Unfortunately Limbo fails pretty much every level: aesthetic, thematic, game structural, and so on. These failures are all inter-related, but I’m going to talk about them separately for a while and then tie it together at the end.
Limbo’s first levels — about the first half of the game in terms of content, and probably more like the first third in terms of playtime — are gorgeous. The world is rendered entirely in black, white, and gray. There is a real sense of the protagonist’s loneliness and isolation, the images are beautiful, and the game’s first antagonist, a giant spider, is both naturalistic and terrifying.
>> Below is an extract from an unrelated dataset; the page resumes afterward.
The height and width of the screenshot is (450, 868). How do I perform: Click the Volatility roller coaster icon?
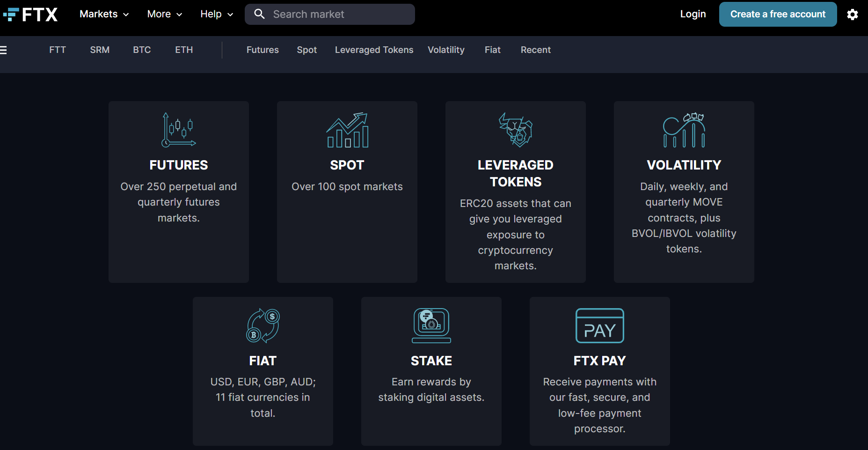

The structures and environments give a wonderful sense of place and being to the game’s world.
There are certainly mis-steps in this sequence: the spider’s eventual demise is weirdly comic and tone-breaking, the cocoon sequence is incredibly boring even if it is pretty, and the lush geography often has the effect of confusing actual interface elements with background. Ultimately, I was willing to attribute most of these to a designer’s desire to put beauty before gameplay, which is not necessarily the right decision for a video game, but at least it is a decision.
However, the second, much longer part of the game is completely bereft of aesthetic value or a sense of place. Midway through the game, the protagonist collapses into a factory, where he will spend the rest of the game in a boring video-game rehash of gears, switches, and sliding blocks. One could make an argument that this is a aesthetic decision: that the game brings the protagonist from a primeval forest into a technological hellscape. But this is not actually the case: the second half of the game is simply an aesthetic mess. Infrequently throughout this place, one might encounter a naturalistic element such as a tree, hill, or clump of grass as if the designers were thinking “oh, right, this game was supposed to have some pretty stuff in it.” These have no structure or reason to them, though, at least not one that was understandable by me.
To establish a theme that we will revisit throughout this essay: the aesthetic design of Limbo strikes me very much as a group of creators who had a lot of interesting ideas, and then no idea what to do with them. Confused, the ended up substituting video game clichés as if that would resolve or dismiss their difficulties in carrying out basic aesthetic decisions. This is a shame, because the initial aesthetics for the game are, in fact, breathtaking.
Limbo’s game structural failures are somewhat more complex. The game is simply not well designed: the protagonist moves in a stilted, loping manner that adds frustration and difficulty without adding challenge or interest. It may be that I’m spoiled by the enormous precision allowed to me by Super Meat Boy, but I’m not averse to games that use control imprecision to add difficulty: VVVVVV is a favorite. It’s just that, in Limbo, the difficulty is primarily in spacing the protagonist to make a jump without having him accidentally fall of a cliff: it’s not that interesting, just arbitrarily punitive.
Likewise, in the early game, game elements are often obscured by the game’s visuals. This is less of a problem later in the game, after the game eschews any visual complexity but, ironically, the visuals in the later sections are much clearer and less easily confused with landscape anyway.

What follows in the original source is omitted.